* _Exercise_
Would you print the lines below exactly, beginning at the line that has "Expand the Ruckus ICX 7150 product dropdown" and stopping after the line that has "Image resolution: width=1050"? Only those lines, and no pictures.

*** Records provided ***

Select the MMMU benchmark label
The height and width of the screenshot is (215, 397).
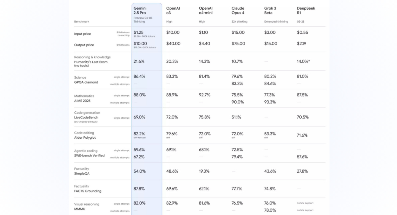pos(80,209)
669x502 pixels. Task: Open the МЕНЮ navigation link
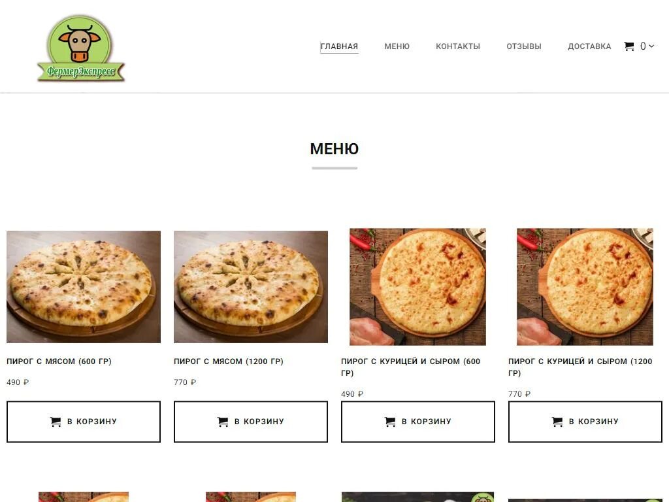[x=397, y=46]
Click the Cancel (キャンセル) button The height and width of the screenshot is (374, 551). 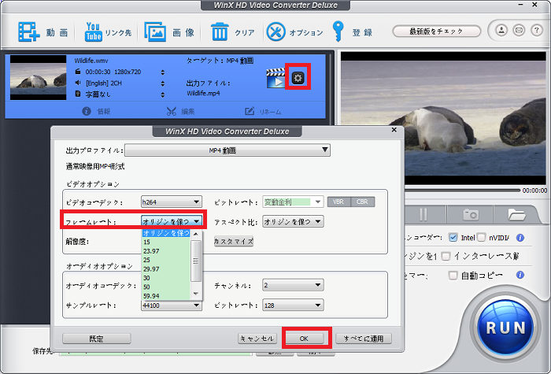coord(257,339)
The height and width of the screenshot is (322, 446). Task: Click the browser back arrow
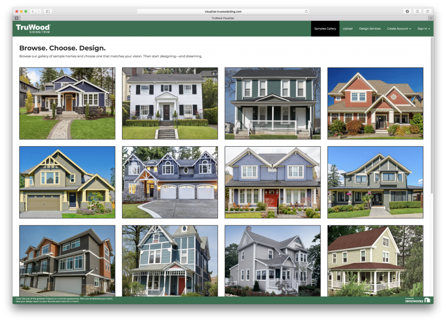point(33,11)
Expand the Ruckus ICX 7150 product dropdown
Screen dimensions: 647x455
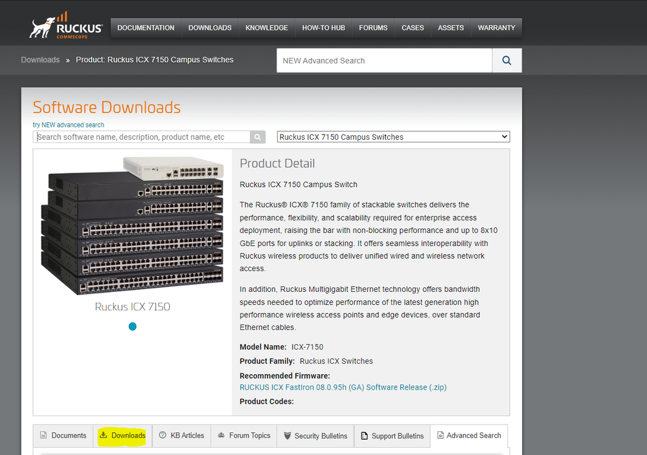pos(393,137)
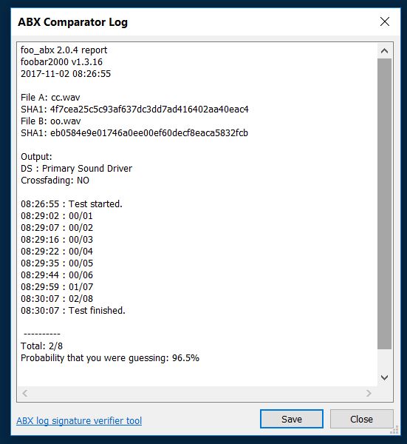The height and width of the screenshot is (444, 407).
Task: Open the ABX log signature verifier tool link
Action: click(x=79, y=420)
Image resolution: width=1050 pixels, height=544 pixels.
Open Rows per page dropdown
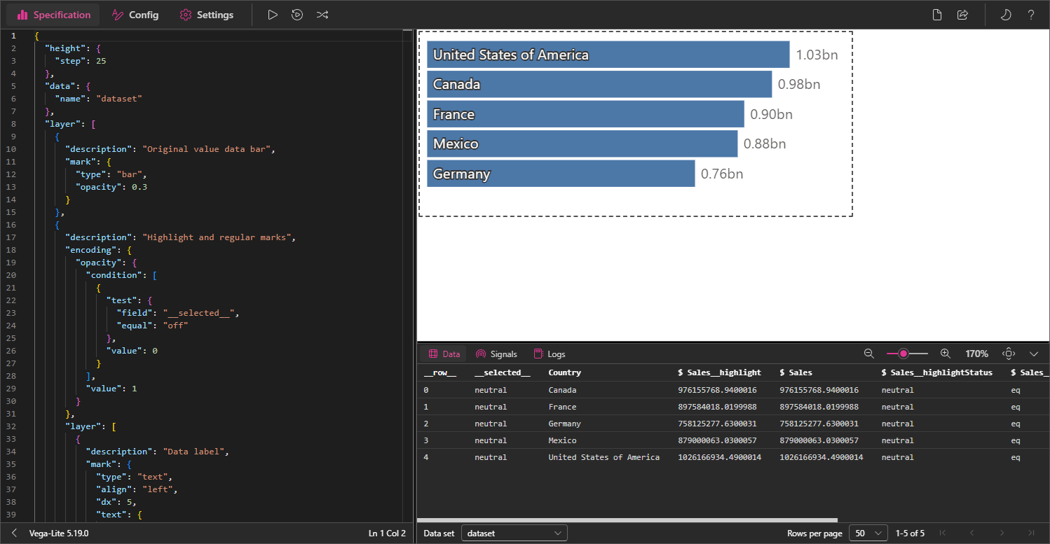[x=868, y=533]
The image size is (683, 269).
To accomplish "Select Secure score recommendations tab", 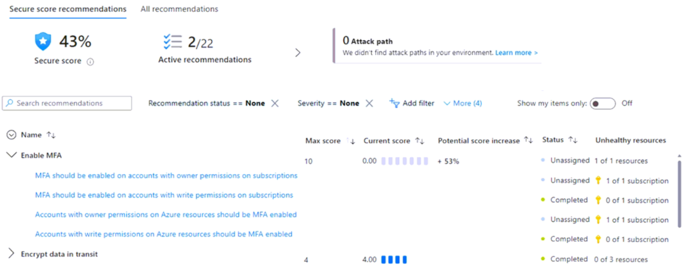I will click(68, 9).
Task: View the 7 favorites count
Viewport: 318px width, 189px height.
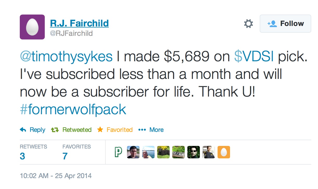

*** End of Records provided ***

* _Result of this task_
Expand the Ruckus ICX 7150 product dropdown
Screen dimensions: 647x455
pos(393,137)
The height and width of the screenshot is (444, 407).
Task: Open the ABX log signature verifier tool link
Action: click(x=79, y=420)
Image resolution: width=1050 pixels, height=544 pixels.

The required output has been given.